The following settings are available for the parallelism framework.

mode  Parallelism:numThreads   (default = 0; minimum = 0)
Number of threads to run in parallel. If set to 0, the number of threads will be estimated using std::thread::hardware_concurrency; if the program is unable to determine the number of threads this way, initialization will fail.

mvec  Parallelism:seeds   (default = {})
The seeds to use for each Pythia object. If empty, Random:seed will be used, incrementing the seed by 1 for each object. If non-empty, it must have a number of entries equal to Parallelism:numThreads.

flag  Parallelism:processAsync   (default = off)
By default, PythiaParallel::run will generate events in parallel, which are then processed serially. The advantage of this serial kind of processing is that it prevents race conditions, which can occur for example if two threads are trying to simultaneously write to the same histogram. Normally, event generation is far more time-consuming than analysis, and the time loss from processing in serial is completely negligible. However, there are situations where the analysis takes a non-negligible amount of time compared to event generation. In such scenarios, the user may enable parallel processing of the analysis by setting Parallelism:processAsync = on. In this case, the user is responsible for preventing race conditions, possibly by using mutex and lock_guard objects. An example of how this can be done is shown in

mode  Parallelism:index   (default = -1)
When a Pythia instance is passed to the callback function in PythiaParallel::run, this setting will contain an index that is unique to each instance, starting at 0 for the first instance. This index is particularly useful if Parallelism:processAsync = on. For example if each instance writes to different histograms, this index can be used to specify which histogram to write to. Note that the user should not write to this setting directly.

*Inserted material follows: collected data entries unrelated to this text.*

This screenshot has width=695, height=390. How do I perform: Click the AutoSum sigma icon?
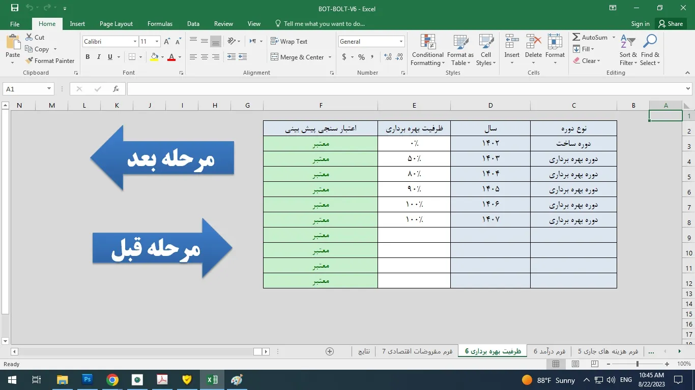pos(576,37)
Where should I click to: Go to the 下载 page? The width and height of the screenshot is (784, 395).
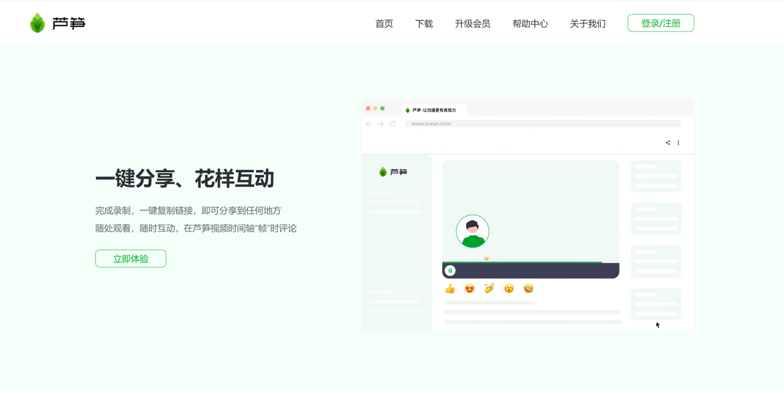tap(424, 24)
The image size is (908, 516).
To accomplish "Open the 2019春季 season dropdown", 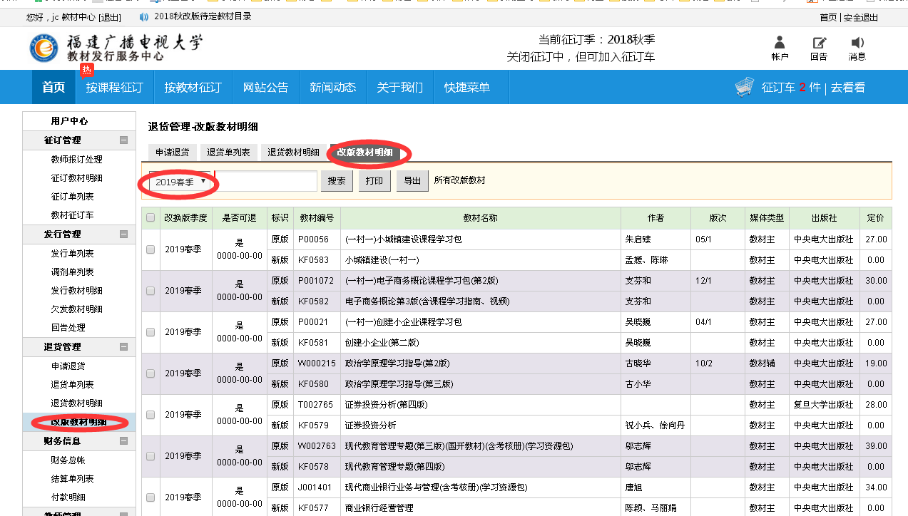I will point(181,182).
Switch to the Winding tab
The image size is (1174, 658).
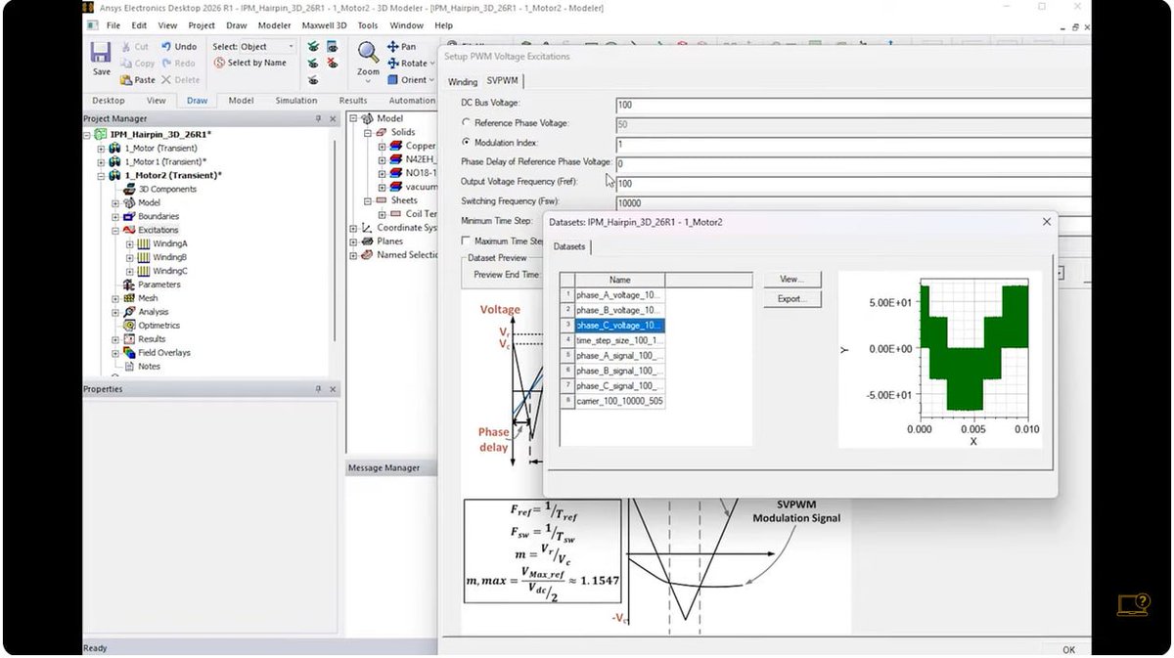462,81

flag  Parallelism:balanceLoad   (default = off)
By turning this flag on, each Pythia instance will all produce the same number of events, ±1 if the number of threads does not evenly divide the number of events. If the flag is off, then each instance will instead generate events until the desired number has been generated. This can be significantly more efficient if the event generation time can vary significantly (e.g. as it does in central vs. peripheral heavy ion collisions), but one disadvantage is that the number of events generated per instance is random and can vary between runs. Since each instance has its own random seed, this means that the final statistics might vary slightly between runs. Thus, this flag should be set on to ensure that repeated runs will generate the exact same statistics, which can be useful for testing purposes. Even if this flag is on, events might still be processed in different orders between runs.